Toutes ces mises au point méthodologiques ont permis de mettre en évidence les

processus nécessaires pour la phase de reformulation au format logiciste, idéalement il

faudrait faire en sorte qu’il ne s’agisse plus que d’un « transfert de données ». On note que

l’intervention de « tuteurs », comme V. Roux, B. Barthélémy de Saizieu et P. Blasco qui ont

étudié les opérations qui constituent la « ré-écritre » et les conditons de leur transposition

sur un logiciel éditeur, est absolument nécessaire. Le « tuteur » doit intervenir uniquement

pour la reformulation strictement logiciste. Il est ainsi considéré pour chaque ouvrage qu’

« une seule construction devrait être recevable, dans la mesure où, au départ, l’auteur a

produit un nombre fini d’ « opérations logico-sémantiques » et les a utilisées dans un ordre

déterminé avec des données particulières ».

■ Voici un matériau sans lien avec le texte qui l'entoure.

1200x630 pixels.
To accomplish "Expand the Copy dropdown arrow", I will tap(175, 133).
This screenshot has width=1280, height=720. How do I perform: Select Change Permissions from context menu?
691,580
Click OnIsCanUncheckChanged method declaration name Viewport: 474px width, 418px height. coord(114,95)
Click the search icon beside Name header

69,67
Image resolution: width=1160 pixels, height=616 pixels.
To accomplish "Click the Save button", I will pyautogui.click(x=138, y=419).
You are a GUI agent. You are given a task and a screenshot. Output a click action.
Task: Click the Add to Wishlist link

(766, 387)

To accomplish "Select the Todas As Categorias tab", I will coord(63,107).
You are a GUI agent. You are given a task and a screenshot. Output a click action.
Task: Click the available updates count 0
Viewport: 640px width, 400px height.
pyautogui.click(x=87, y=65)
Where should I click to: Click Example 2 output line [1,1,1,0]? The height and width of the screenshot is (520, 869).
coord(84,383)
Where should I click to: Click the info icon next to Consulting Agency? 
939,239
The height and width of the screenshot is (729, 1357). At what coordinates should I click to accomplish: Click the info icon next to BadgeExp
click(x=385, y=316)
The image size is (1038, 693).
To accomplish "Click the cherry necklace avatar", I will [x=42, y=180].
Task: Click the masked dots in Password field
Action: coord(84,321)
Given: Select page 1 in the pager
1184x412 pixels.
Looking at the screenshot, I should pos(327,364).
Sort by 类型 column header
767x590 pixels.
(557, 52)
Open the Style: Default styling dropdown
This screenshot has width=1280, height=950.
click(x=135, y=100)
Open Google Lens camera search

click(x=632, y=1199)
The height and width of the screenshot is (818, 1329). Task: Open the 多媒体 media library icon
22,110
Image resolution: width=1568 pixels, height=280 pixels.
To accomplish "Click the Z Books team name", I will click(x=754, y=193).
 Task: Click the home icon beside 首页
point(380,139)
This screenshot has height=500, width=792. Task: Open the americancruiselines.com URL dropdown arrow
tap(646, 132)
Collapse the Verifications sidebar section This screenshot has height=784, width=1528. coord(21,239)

Le programme logiciste considère avoir isolé le fait que, en sciences humaines, les

« opérations logico-sémantiques » étaient en nombre fini et étaient répétables. Dans ce point

de vue s’exprime encore la vision d’un plan-type, un plan comme une structure figée qu’il

faut remplir et qui s’impose comme modèle à tous les domaines de la recherche. Nous

retrouvons l’opposition entre le plan-créatif et le plan-structure, problématiques qui

remontent à la création même des techniques rhétoriques et qui parcourent ensuite

l’élaboration des discours des siècles durant et exposées par [Barthes 1970].